Renglones torcidos
Sería muy británico, y por tanto elegantemente argentino, sugerir que la situación de Argentina es delicada. Tras el estallido en agosto pasado de una crisis política que se ha llevado por delante al vicepresidente, a dos ministros de economía y al presidente del Banco Central, y que ha situado, con amplios poderes especiales, al timón de la economía al presidente de la tercera fuerza política del país que había competido en las últimas elecciones contra los partidos que integran el gobierno de la Alianza, la forzada convivencia con 35 meses continuados de recesión económica ha acabado por enfrentar al país a la alargada sombra de desconfianza que proyectan tres D: la continuidad de la Depresión económica, el riesgo de Default -el repudio a su abultada deuda pública- y la probabilidad de que todo acabe en una Devaluación del peso, tras la ruptura del actual régimen de convertibilidad.
Argentina tiene que adaptar su gasto público a su capacidad fiscal, para que la bola de la deuda pública no siga aumentando
En la tribu de los mercados, no está de moda ser optimista respecto al futuro económico de Argentina. La mejor prueba de ello, es que ese país soporta hoy una prima de riesgo exactamente igual que la de Rusia. Los mercados piensan que tan sólo Ecuador tiene peor calidad de crédito que Argentina, y ello pese a que hace apenas un mes se oían suspiros de ansiedad por la llegada del momento en que el país pudiera comenzar a bancar el enorme prestigio internacional de Domingo Cavallo. Aquellos que pensamos que resulta preferible confiar en la razón antes que en el pensamiento mágico tenemos serios problemas para comprender cómo una economía que para crecer necesita el acceso a los mercados internacionales, cuya deuda externa supone el 52% del PIB y en la que los pasivos denominados en dólares representan el 85% del PIB, va a resolver la D de la depresión, incumpliendo las obligaciones con sus acreedores y haciendo añicos, a través de la incautación de riqueza que supondría la devaluación en una economía de facto dolarizada, los balances patrimoniales de sus familias, empresas y sector financiero. Si uno tiene memoria histórica, es fácil señalar que la otra cara del éxito de la devaluación de Brasil en 1999 es el drama de Indonesia a partir de 1997, o lo que penó México inmediatamente después de diciembre de 1994. Y si, además, uno se encuentra razones de preocupación en la endeble situación de las economías desarrolladas y el elevado apalancamiento de sus agentes, inferir que Argentina y la comunidad internacional van a encontrar una salida que no pasará ni por el impago de la deuda, ni por la devaluación es casi inmediato.

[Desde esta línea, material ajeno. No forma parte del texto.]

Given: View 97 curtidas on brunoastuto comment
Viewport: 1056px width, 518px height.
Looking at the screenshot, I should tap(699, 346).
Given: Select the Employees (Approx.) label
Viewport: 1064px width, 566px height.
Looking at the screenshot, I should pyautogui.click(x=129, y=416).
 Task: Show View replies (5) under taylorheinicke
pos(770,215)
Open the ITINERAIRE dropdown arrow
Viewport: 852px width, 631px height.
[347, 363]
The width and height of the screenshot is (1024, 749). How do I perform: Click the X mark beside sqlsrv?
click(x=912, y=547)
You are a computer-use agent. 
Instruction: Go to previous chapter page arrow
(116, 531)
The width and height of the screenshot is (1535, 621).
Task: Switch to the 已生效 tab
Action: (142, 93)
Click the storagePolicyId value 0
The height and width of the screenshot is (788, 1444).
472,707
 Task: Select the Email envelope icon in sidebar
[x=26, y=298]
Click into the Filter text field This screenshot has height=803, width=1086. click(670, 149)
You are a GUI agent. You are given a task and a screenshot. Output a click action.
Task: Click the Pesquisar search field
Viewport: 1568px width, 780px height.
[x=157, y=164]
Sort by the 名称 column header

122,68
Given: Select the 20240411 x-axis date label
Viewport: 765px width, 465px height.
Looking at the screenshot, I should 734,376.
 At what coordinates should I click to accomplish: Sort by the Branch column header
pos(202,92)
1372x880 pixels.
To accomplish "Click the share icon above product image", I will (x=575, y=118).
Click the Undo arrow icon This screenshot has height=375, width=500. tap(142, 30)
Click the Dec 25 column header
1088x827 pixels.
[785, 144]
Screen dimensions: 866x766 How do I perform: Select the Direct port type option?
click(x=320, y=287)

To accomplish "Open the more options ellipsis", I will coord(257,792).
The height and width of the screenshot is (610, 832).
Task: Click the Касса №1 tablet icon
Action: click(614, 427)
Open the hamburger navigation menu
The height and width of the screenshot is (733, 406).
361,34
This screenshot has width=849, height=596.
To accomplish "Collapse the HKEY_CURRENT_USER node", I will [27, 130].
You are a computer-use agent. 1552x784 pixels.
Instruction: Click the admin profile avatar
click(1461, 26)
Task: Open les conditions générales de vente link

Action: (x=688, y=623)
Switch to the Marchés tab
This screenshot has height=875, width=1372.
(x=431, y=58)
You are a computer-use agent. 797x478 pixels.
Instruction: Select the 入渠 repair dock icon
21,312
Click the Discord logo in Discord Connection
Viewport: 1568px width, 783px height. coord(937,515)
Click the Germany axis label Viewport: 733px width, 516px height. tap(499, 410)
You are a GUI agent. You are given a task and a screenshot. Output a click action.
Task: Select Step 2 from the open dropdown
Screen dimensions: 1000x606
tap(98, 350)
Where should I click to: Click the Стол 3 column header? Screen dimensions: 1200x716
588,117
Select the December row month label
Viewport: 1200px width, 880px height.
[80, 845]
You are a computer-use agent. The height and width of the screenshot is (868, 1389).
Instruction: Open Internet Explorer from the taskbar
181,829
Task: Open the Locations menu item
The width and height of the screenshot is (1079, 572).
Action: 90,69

Como hubiera advertido mi madre, en esta prueba de la capacidad de Dios para escribir bien con los renglones torcidos quien más tiene que poner es la propia Argentina. En primer lugar, adaptando su nivel de gasto público a la auténtica capacidad que tiene su sistema fiscal, para evitar que la bola de la deuda pública siga aumentando. En segundo lugar, recuperando el tiempo perdido desde 1995 e impulsando la eliminación de las trabas que impiden que el país y los argentinos progresen al ritmo que les permite su asombrosa dotación de recursos. Y atreviéndose a diseñar y llevar a cabo una agenda de país que ponga fin a lo que hoy parece un proceso de convergencia real hacia el subdesarrollo. Al FMI, a los acreedores y al resto de la comunidad internacional lo que hay que pedirles es que den el aire necesario para que todo lo anterior funcione, y, sobre todo, que no se dejen enredar en soluciones imposibles. Entre otras cosas, porque no convienen a nadie. Y lo mejor es que todos lo sabemos.